## E-Commerce Data Curated Analytics - Dimensional Modeling & Aggregation

This notebook represents the final stage in the E-commerce ETL pipeline. It:
1. Creates a dimensional model (star schema) from processed data
2. Builds business aggregations for analytics
3. Performs data quality checks
4. Writes curated data to the data lake for consumption

### Configuration and Environment Setup

The following cell initializes the Spark environment and defines storage paths for the ETL process.

In [1]:
# Import necessary libraries
import pandas as pd
import numpy as np
from pyspark.sql.types import *
import pyspark.sql.functions as F
from pyspark.sql import SparkSession
from pyspark.sql.window import Window

# Initialize Spark Session
spark = SparkSession.builder.getOrCreate()

# Define function for generating ADLS paths (reusing from your existing code)
def get_adls_path(container: str, folder: str) -> str:
    """
    Generate an ADLS path based on the container and folder.
    """
    storage_account = "ecomsalessa"

[Tasks to carry out]:
1) In the e-commerce notebook excerpt, list every step in the numbered list that describes what the notebook does.
2) Reproduce the part of the e-commerce notebook excerpt starting at "## E-Commerce Data" and ending at "the ETL process.".

[Given data]:

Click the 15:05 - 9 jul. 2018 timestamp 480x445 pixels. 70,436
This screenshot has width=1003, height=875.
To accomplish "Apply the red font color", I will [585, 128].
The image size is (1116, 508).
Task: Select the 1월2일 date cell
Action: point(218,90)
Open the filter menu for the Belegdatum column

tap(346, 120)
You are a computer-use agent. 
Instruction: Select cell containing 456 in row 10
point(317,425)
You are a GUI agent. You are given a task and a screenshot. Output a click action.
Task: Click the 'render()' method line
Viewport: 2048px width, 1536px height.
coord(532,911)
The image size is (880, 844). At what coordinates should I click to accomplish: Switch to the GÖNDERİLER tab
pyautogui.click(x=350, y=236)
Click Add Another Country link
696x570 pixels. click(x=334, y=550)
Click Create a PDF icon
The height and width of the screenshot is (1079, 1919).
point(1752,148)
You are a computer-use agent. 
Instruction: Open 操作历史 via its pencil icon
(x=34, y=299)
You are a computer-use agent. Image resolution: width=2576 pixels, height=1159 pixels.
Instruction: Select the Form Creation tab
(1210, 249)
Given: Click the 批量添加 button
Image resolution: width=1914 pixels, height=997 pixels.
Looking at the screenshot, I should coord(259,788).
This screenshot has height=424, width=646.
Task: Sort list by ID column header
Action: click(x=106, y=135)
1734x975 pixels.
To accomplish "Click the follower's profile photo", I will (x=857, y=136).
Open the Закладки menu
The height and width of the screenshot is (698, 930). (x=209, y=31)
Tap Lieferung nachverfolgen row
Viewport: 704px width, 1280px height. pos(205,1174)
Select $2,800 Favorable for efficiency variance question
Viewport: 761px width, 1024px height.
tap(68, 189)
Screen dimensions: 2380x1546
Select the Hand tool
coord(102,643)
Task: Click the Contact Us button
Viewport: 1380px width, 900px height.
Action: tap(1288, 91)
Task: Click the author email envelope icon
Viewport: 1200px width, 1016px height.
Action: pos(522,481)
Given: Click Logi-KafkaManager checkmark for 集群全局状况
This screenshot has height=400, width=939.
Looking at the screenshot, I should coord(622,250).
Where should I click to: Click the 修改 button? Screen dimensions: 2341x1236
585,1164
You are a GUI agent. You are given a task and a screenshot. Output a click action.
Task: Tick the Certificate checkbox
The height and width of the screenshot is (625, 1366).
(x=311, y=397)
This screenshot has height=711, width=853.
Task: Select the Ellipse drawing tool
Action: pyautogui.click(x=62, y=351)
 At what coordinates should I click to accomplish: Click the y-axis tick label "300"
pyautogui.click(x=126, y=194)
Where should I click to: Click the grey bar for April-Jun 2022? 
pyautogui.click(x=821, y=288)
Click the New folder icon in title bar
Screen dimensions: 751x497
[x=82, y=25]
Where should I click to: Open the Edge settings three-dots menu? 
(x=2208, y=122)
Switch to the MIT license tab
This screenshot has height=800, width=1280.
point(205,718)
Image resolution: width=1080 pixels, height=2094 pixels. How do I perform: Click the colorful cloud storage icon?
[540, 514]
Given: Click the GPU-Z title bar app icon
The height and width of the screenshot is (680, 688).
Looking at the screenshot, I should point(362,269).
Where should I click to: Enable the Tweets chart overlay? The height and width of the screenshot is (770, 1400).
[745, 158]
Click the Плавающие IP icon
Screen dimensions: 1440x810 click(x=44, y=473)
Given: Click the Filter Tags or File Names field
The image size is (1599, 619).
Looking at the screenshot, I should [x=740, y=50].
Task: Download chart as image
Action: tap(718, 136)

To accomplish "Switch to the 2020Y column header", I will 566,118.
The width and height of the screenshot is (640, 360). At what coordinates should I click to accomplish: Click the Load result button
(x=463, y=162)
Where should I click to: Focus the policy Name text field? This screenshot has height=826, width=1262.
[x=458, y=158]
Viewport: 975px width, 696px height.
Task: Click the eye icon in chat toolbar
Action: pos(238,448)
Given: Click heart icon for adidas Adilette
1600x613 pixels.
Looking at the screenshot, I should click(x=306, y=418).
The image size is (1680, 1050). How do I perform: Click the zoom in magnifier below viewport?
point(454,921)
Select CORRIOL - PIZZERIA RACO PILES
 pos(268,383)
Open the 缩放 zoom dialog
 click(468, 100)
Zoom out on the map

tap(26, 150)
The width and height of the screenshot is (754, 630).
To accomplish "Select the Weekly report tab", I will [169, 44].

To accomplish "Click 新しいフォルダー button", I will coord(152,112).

[Answers to each task]:
1)
1. Creates a dimensional model (star schema) from processed data
2. Builds business aggregations for analytics
3. Performs data quality checks
4. Writes curated data to the data lake for consumption

2)
## E-Commerce Data Curated Analytics - Dimensional Modeling & Aggregation

This notebook represents the final stage in the E-commerce ETL pipeline. It:
1. Creates a dimensional model (star schema) from processed data
2. Builds business aggregations for analytics
3. Performs data quality checks
4. Writes curated data to the data lake for consumption

### Configuration and Environment Setup

The following cell initializes the Spark environment and defines storage paths for the ETL process.